Perceptions regarding government measures to deal with the crisis were also found to have a positive impact in the quality of life, as suggested by results from participants who were exposed to risk of infection at work and by the significant impact that perceptions regarding governmental measures on quality of life (with global measures impacting physical, psychological and environmental domains and local measures having an impact on social and environmental domains. The relevance of the macro-context (Hoffman & Kruczek, 2011; Morgado, 2020) and the feeling of belonging to a country that appears to care about citizens seem to be protective factors when dealing with a crisis, such as the COVID-19 pandemic.

This study aimed to identify the implications of the generalised confinement period for different sociodemographic groups. Further studies should seek to target populations, such as health professionals, students, and the unemployed, to understand how their living/occupational conditions can be further impacted by the COVID-19 pandemic. Future investigations should also consider other variables to understand how people cope with this crisis, using measures to assess psychopathological symptomatology, for example, of depression, anxiety, and PTSD (Brooks et al., 2020; Duan & Zhu, 2020; Rajukmar, 2020). The risk perception related to the personal wellbeing is also a concern during this pandemic. As subjective factors affect the risk perception and the perceived susceptibility, it may be interesting to study psychological wellbeing of people during Covid crisis and its relations with preventive and control policies and well as health education measures (Commodari et al., 2020; Ding et al., 2020).

Considering the unique experience being lived during the COVID-19 pandemic, a longitudinal study could contribute to gain knowledge regarding the way people keep coping with the constant challenges that are arising, as well as with the evolution of knowledge and clinical responses to the virus.

Finally, this study suggests that mental health services should promote responses to specific populations that are more vulnerable to crises such as the COVID-19 pandemic, namely individuals living alone, young adults, and women.

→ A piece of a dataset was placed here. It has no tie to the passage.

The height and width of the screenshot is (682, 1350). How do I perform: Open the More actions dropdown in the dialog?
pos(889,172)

It also advocates that in order to foster the adaptive functioning of individuals and communities, European, national and local measures must be well conveyed, ensuring that the population is able to access and understand information. This may allow individuals to develop more positive perceptions on their exposure to the pandemic, as well to have better opportunities for meaning making that will contribute towards quality of life during times of change and uncertainty. This may help individuals and communities to restore their belief in personal core views about the world, their sense of resilience and predictability and, consequently, enhance health globally.

Summary

The current study explored the impact of the state of emergency due to COVID-19 pandemic in the Portuguese context on individuals’ perceptions regarding their exposure to the pandemic and their quality of life, taking into consideration sociodemographic characteristics such as gender, age, marital status, employment status, and caring responsibilities.

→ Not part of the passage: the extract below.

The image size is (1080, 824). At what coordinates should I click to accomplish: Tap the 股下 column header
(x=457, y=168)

Women reported poorer quality of life at the end of the confinement period than men. Young and single participants had poorer quality of life and reported worse perceptions of the COVID-19 pandemic as a traumatic experience. Being unemployed was also associated with poorer quality of life and worse perceptions of the exposure to the COVID-19 pandemic. The same applies to individuals who did not have people to care for.

Perceptions on governmental measures to handle the crisis and on support from family, friends and community had a positive impact on quality of life, whereas perceptions of exposure to traumatic stressors had a negative impact on quality of life.

European and country-wide measures to tackle mental health challenges in the near future should consider sociodemographic characteristics of the population in order to promote better levels of quality of life and diminish the impact of exposure to traumatic events. Efforts should be particularly targeted towards risk groups such as women, younger and single adults, unemployed, and individuals who did not have others to care for.